Newcomer Parents Speak Out On CNC – Unveiling Some Surprising Results!


Quality care for the children of newcomer families has been available and regulated for many years through National LINC Childminding and Occasional Child Care. These programs were designed to create safe, stimulating environments for children, giving parents the freedom they needed to focus on their own educational and s
ettlement needs.

More recently, Care for Newcomer Children (CNC) was launched and is now in its second year of operation.

Ultimately, the CNC program aims to assist newcomer parents and their children by providing child care supports so they can successfully settle in Canada. Programs for newcomer parents and standards for care help to ensure parents have easy access to the services they need close to home. English classes and settlement programs can provide them with the necessary knowledge and skills to communicate with doctors, teachers, neighbours, and potential employers.

But do parents see the care their children receive as valuable? Does it make a difference in their lives?

To better understand how the parents feel about the care their children receive, CMAS designed and conducted an evaluation.

Focus groups were conducted with newcomer parents in Hamilton, Mississauga, Halifax and Toronto, individual interviews were held with both parents and staff, and an online survey was conducted with staff across Canada.

Participants included CNC administrators, staff with designated responsibility, CNC caregivers, and newcomer parents who were currently using the CNC program (both short term and long term care).



Overall the CNC program was rated well by both newcomer parents and CNC staff.

From the newcomer parents’ perspectives, it was encouraging to hear that CNC programs are successfully assisting them with parenting and their children with learning.

Participants shared a variety of positive outcomes for both their children and themselves:

  • Children learn educational skills and topics.

It’s an incredible program. My son is improving a lot in English. He now knows the life cycle of butterflies. He really learns something here.”

My child is learning how to write and she is only three years old.”

It is not only play but education.”

  • Children learn life skills, such as: eating alone and at the table, sharing, and to be polite.

They teach [children] how to tie shoes and how to share.”

  • Children learn behaviour and to follow the rules.

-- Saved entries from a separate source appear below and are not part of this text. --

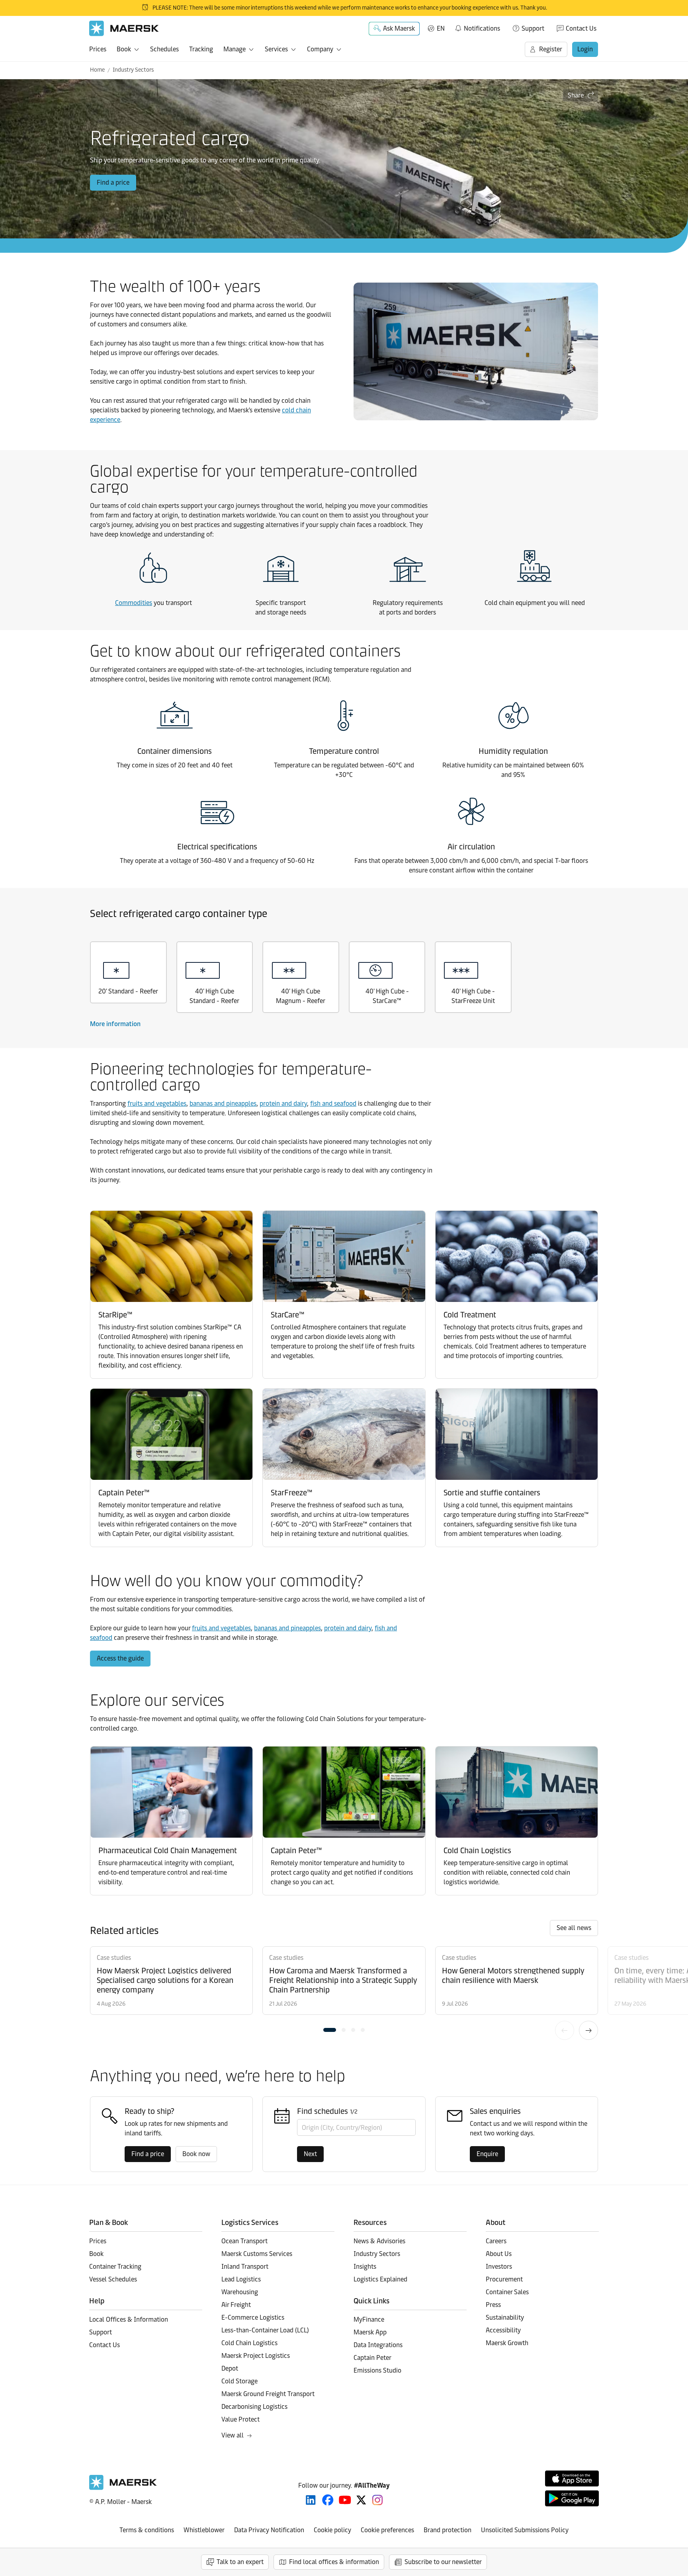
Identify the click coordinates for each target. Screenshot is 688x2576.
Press (493, 2305)
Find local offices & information (334, 2562)
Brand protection (447, 2530)
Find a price (113, 182)
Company (320, 49)
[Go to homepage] (124, 28)
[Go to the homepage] (123, 2488)
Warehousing (239, 2292)
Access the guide (120, 1658)
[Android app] (572, 2498)
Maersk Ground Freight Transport (268, 2394)
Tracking (201, 49)
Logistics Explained (380, 2279)
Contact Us (581, 28)
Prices (97, 49)
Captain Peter (372, 2357)
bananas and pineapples (223, 1103)
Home (97, 69)
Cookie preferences (387, 2530)
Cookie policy (332, 2530)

Parents learn how to parent for behaviour.

My children’s behaviour is better after coming here.”

Listen to daycare teacher and now she listens to me.”

Give advice about our child.”

Told me what to do to help with my son’s behaviour; teach me and help me.”

  • Children are social with other children while learning to be independent, simultaneously.

[The children] have a social life.”

Learn faster with other kids than staying home alone.”

They learn to be independent.”

Easy to leave child with a babysitter now.”

He can sit alone without me all the time.”


  • The program is very successful in supporting parents to access the settlement services they need to become engaged in Canadian Society.

We have time to go to an [settlement] appointment.”

Without daycare we can’t study English.”

[Without daycare] we have to stay home.”

Before, I had to bring my daughter to the counselor office and give her toys and watch her. This disturbs me; we are talking private but my daughter is listening.”


  • And finally, parents can socialize with and learn from other parents, helping to alleviate their loneliness and isolation.

Social environment; feels like a family with parents and teachers.”

We socialize here.”

We now have lots of friends.”

After school we stay at home; here I have a social life; I stayed one year at home.”


This may surprise some CNC Staff!

Sometimes, CNC staff felt there was a lack of respect for the work they do. They felt that parents saw them as ‘babysitters’ rather than respected professionals.

But nothing could be further from the truth.

The newcomer parents who participated in the focus groups and interviews were very positive.

They take children as individual that needs different services and support.”

We know the kids are safe.”

I really appreciate what they are doing for our children.”

They notice everything.”

The teacher’s qualifications are very good; they have experience with different children.”


And most notable, parents recognize that it is the “teachers” – the CNC staff – that taught their children certain skills and behaviours.

When I used to fasten the seatbelt my daughter refused but the teacher supported me and now she does the seatbelt herself; they teach our children these habits.”

My son learns; at first he didn’t understand anything, now he reads the alphabet; I feel happy about it.”

[Staff] told me what to do to help with my son’s behaviour; teach me and help me.”

They teach [children] how to tie shoes and how to share.”


CNC staff are valued and respected

CNC staff can be proud of the work they do! They not only have a positive impact on the newcomer children in their care, but on the lives of their parents as well.

Susan Hoo, Manager for CMAS sums up the results:

“CNC was created to help newcomer families in their transition to Canada. It provides a great place for children to grow and learn, and offers a warm welcome for parents. Our programs make a big difference in their lives. CNC teams across the country should feel very proud, not only because what they do for the children is valuable but also because the parents respect and appreciate the staffs’ hard work.”